Brunetka skinęła szybko głowa, kładąc się wygodniej na łózko. Usiadłem koło niej, trzymając wystarczającą odległość na wypadek gdyby leki nie zaczęły jeszcze działać.

- Będziesz mieszkać ze mną przez 3 miesiące. Taki sam czas, jaki powinnaś spędzić w swojej klinice. Będziesz tylko ty i ja. Pod koniec 3 miesiąca będziesz mogła mnie opuścić albo zostać ze mną. Wiem co o tym myślisz, ale jeszcze nigdy nie czułem do nikogo tego co czuje do ciebie. Muszę się przekonać jak się to rozwinie. Muszę być pewny co do wszystkiego. Chce sprawdzić, czy obdarzysz mnie tym samym uczuciem jeśli poznamy nasze serca w stu jedenastu procentach. Rozumiesz?

Uniosłem brwi, utrzymując z nią kontakt wzrokowy. Skinęła nie pewnie głową, ocierając stróżki łez.

- Na wypadek w którym, chciałabyś zrobić coś głupiego, jest jedna rzecz, którą musisz wiedzieć. Jeśli po opuszczeniu mnie, powiesz chodźmy jedno słowo o tym co się tu stało, twoje najlepsze przyjaciółki zginą. Moi współpracownicy maja je na oku cały czas i są gotowi na każdy mój znak. Wiem dokładnie wszystko o tobie, a także jestem przygotowany na wszystko. Twoja klinika ma ze mną umowę, wszyscy tam mnie kryją i według wszystkich zapisków jesteś teraz tam pacjentem.
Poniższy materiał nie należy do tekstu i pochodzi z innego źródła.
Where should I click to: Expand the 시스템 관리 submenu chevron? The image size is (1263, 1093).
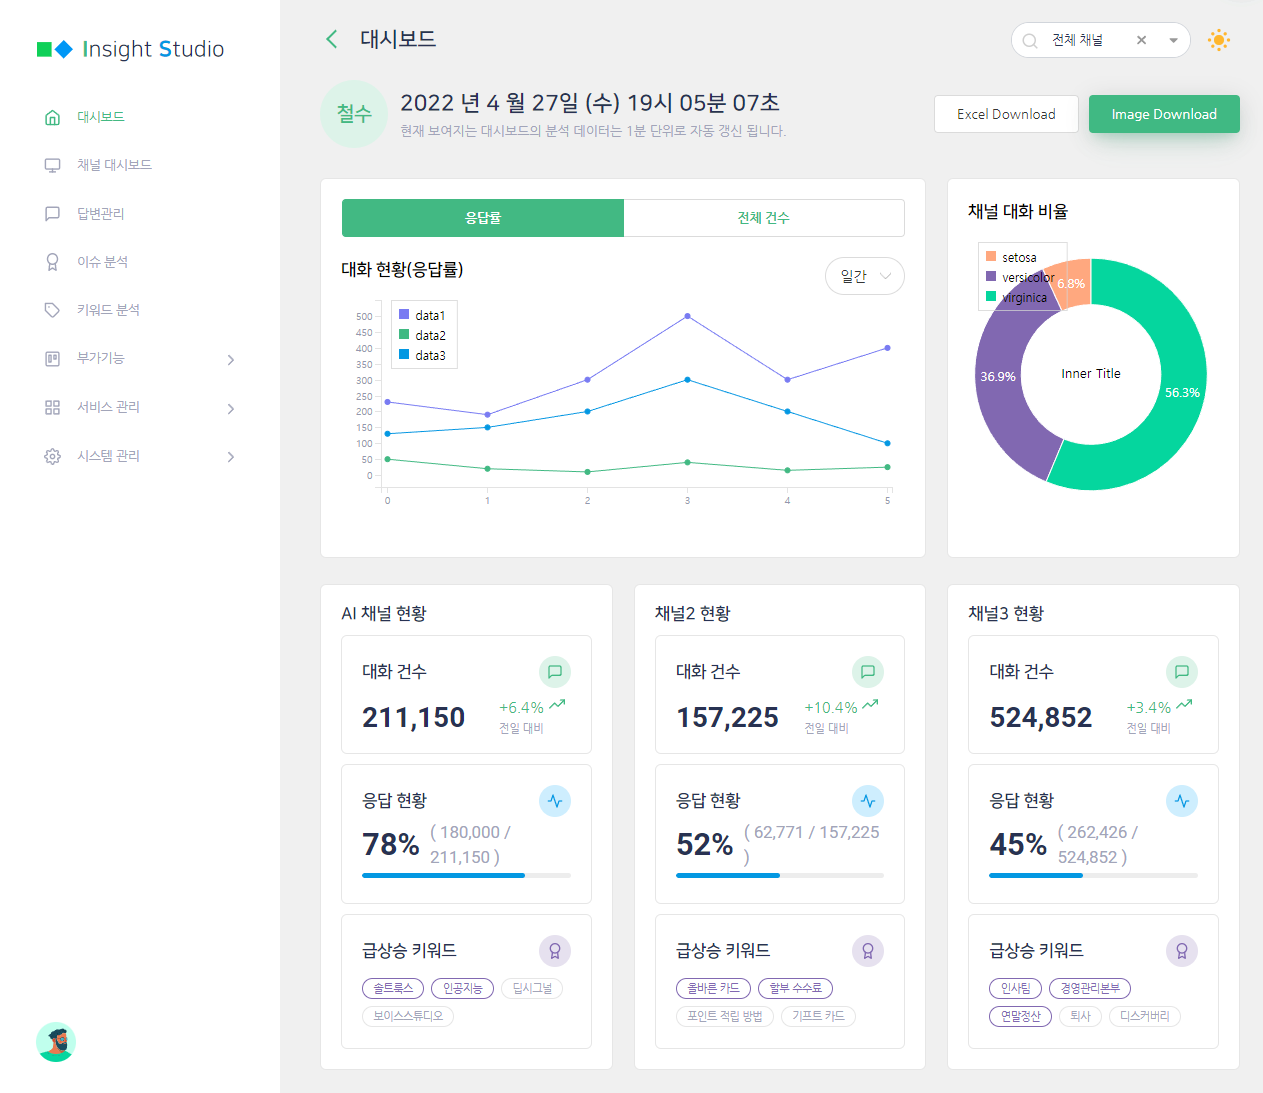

Nie planowałem tego długo. Po prostu kiedy cię zobaczyłem, ja...ja...Naprawdę, nie zależało mi żeby cię skrzywdzić, ale nie miałem innego wyboru. To tyle, wszystko co miałem ci powiedzieć.

Alex podniosła rękę, tak jak uczennica na lekcji. Uśmiechnąłem się lekko, pozwalając jej odpowiedzieć.

- Czy proszę, mógłbyś się upewnić, że wszystkie moje przyjaciółki będą wystarczająco bezpieczne? Tylko o to proszę.
Skinąłem głową, przybliżając się do niej i położyłem się obok. Alex zamknęła oczy, oddychając cicho.

- Obiecuję, że będę posłuszna, przez całe trzy miesiące. Później wyjdę i nie powiem nikomu ani słowa i zapomnę o tobie na całą resztę mojego życia.

- Mam na imię Justin. Justin Bieber.

Przytaknęła głowa, chowając się pod kołdrą i odwróciła się na bok. Westchnąłem cicho, zamykając oczy.